Hibernian v Falkirk: Former Falkirk manager Steven Pressley
One of the strengths of Hibernian is they're a physical, very aggressive team, so the one thing Falkirk mustn't do is turn it into a game of physicality.
Of course that will always be part of the game and they have to deal with that, particularly at set-plays, but Falkirk have to impose their passing philosophy on the match, because I believe they're the better footballing side.
To do that, they have to believe in the philosophy that's been preached to them on a daily basis for many years, to take and use the ball under pressure.
Falkirk have players who are not only creative, but also energetic and fit - guys like Blair Alston, David Weatherston and Thomas Grant - to allow them to link up with Lyle Taylor.
As long as they pass in the way they've been coached, they'll always be in touch with Lyle.

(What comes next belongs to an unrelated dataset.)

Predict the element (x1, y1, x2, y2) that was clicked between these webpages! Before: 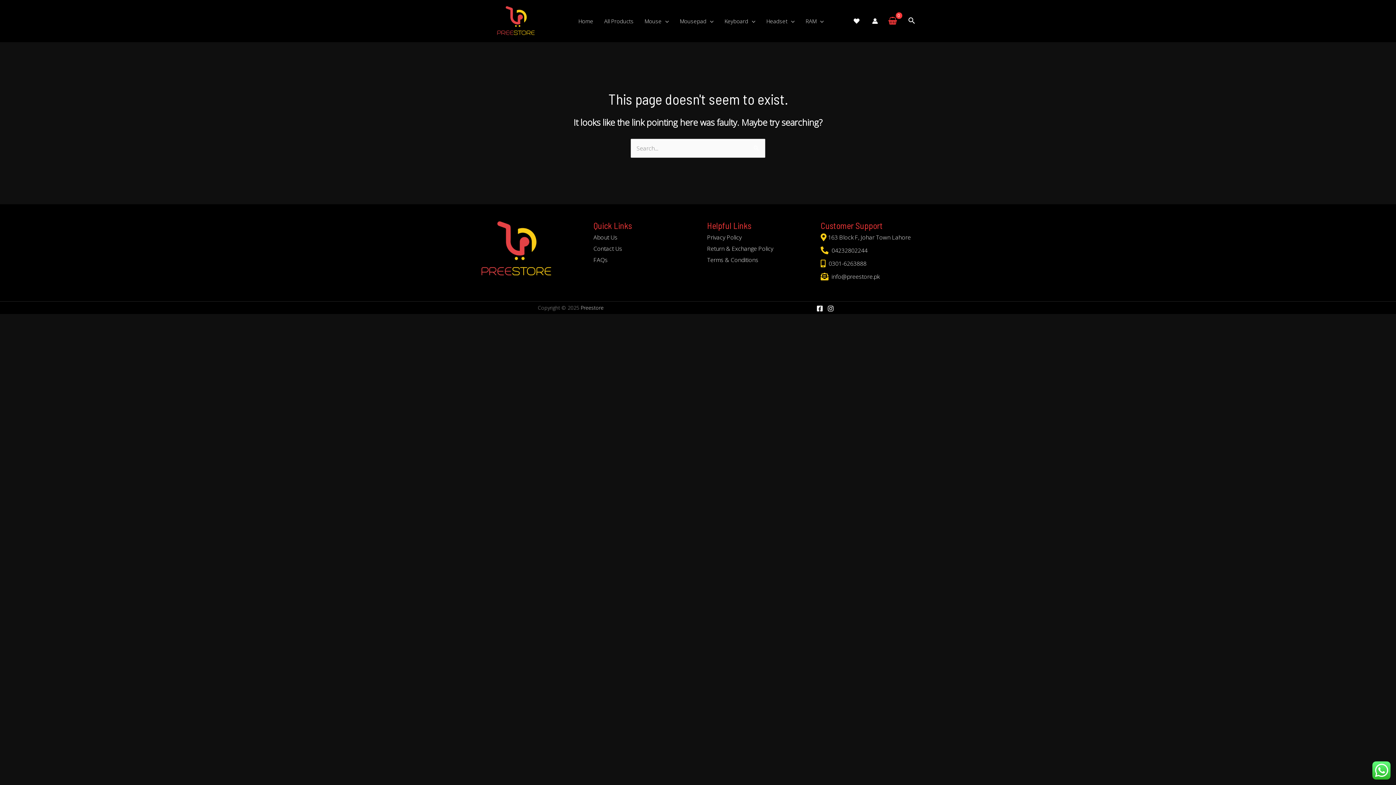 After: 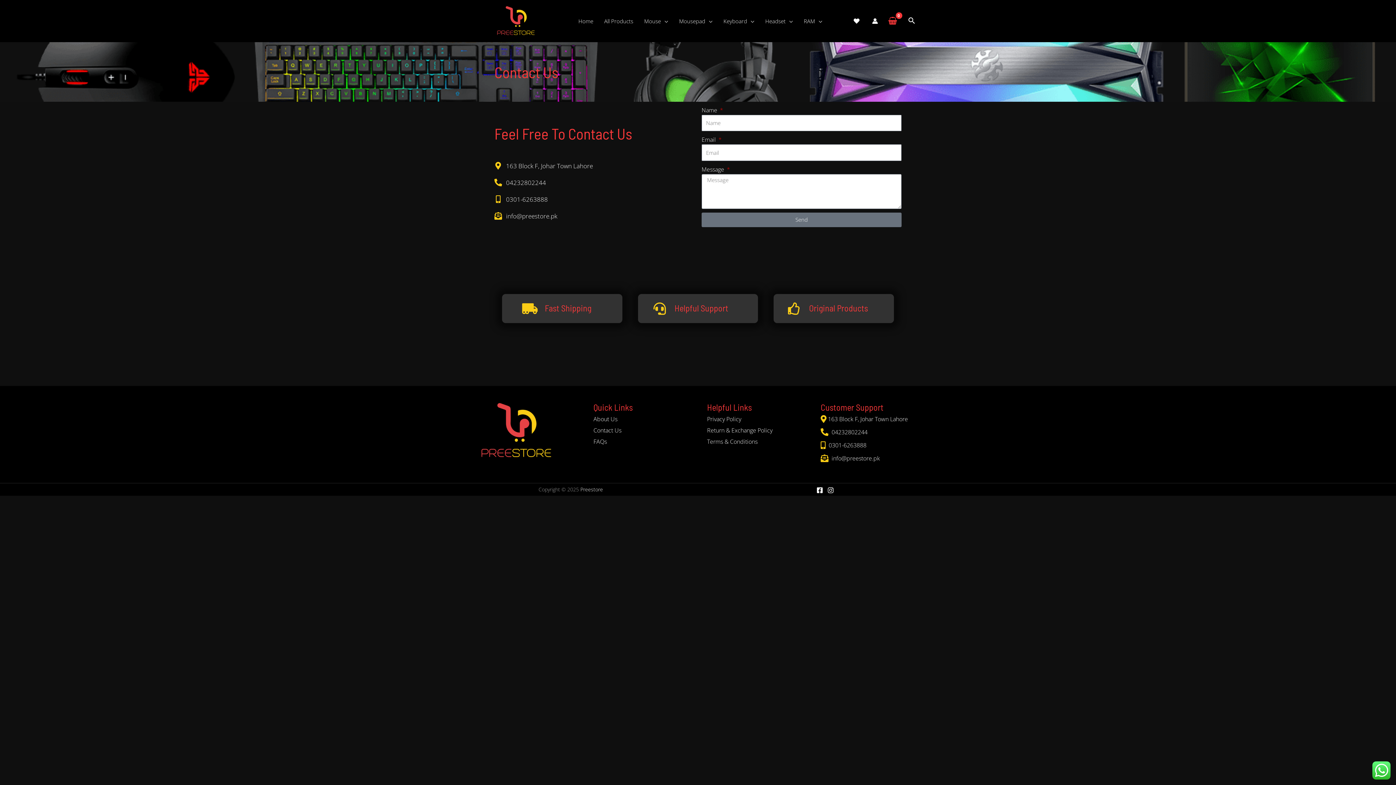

The problem will come if they get penned in and don't show the courage to play under pressure - that's when Lyle can become isolated.

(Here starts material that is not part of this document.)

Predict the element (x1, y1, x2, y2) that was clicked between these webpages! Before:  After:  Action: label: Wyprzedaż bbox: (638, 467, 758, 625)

Obviously one of Hibernian's key figures is Leigh Griffiths. They're very reliant on him so Falkirk's centre backs and also Stewart Murdoch - as the defensive midfielder - will be important to try to nullify the threat of Griffiths, not only to cut off the supply to him but also to smother him when he gets possession.
Falkirk can't afford to allow him to be left one-on-one with their centre backs.
One very interesting aspect for Hibernian will be how they deal with being favourites and not having won the trophy for so many years. Falkirk go into the match with no pressure on their shoulders.
Hibs are hard-working and organised, but they generally don't control games, they generally play on the counter-attack, trying to expose teams on the break. That's when Hibs will hurt you, so Falkirk's organisation on losing the ball is crucial.
Dundee United v Celtic: Former Utd manager Peter Houston
I'd expect Jackie McNamara to stick with the option of one lone striker, almost certainly Jon Daly, and two wide players, probably Gary Mackay-Steven and either Stuart Armstrong or Ryan Gault.
They'll certainly, I think, use three tight in the middle of the park, with the two wide men dropping in to make it a five when they lose possession.
The wide guys will be allowed to drop into areas where they think they can hurt Celtic, so Mackay-Steven will look to drag the right-back deeper and in the park a bit, to confuse Celtic's midfield and if they go 4-4-2, it'll force them to narrow the midfield a bit.
They'll also be allowed to switch wings, drop in behind Daly and go beyond him too. I believe Jackie has given the front players license not to worry about the defensive side so much and save energy for making forward runs.
Good deliveries from them and the fullbacks (probably Keith Watson and Barry Douglas) could be crucial because, on his day, Daly can score goals against anybody.
The pace of Mackay-Steven and Armstrong, if Celtic hold a high line, which I'd expect them to do, means these guys can get in behind the defence, as they have already against Celtic, and cause them problems.
Perhaps most importantly, they have to avoid losing goals and one thing Dundee United don't have now, compared to years gone by, is a lot of height in the team. I liked zonal marking, Jackie has been using man-marking, but both ways United have lost goals and one of the best teams in the league for set-pieces is Celtic.
They vary them well, they've got height and aggression from Victor Wanyama and Georgios Samaras, for example, and superb delivery from Charlie Mulgrew.
The threat from Celtic comes from all over the park. They're at their best when they start at a high tempo. Their full-backs will be bombing forward all afternoon. Emilio Izaguirre is like a left winger, pushing right up the park.
Gary Hooper will look to drop into holes, which he's great at doing, and then getting turned for a strike at goal and Kris Commons is high on confidence and playing well just now.
If you're the United manager and thought too much about how good Celtic are, you'd be worried about how many you're going to lose by. But Jackie will be positive, ask his players to believe in themselves, to pass the ball and if they can avoid losing an early goal, they have the ability to win the game.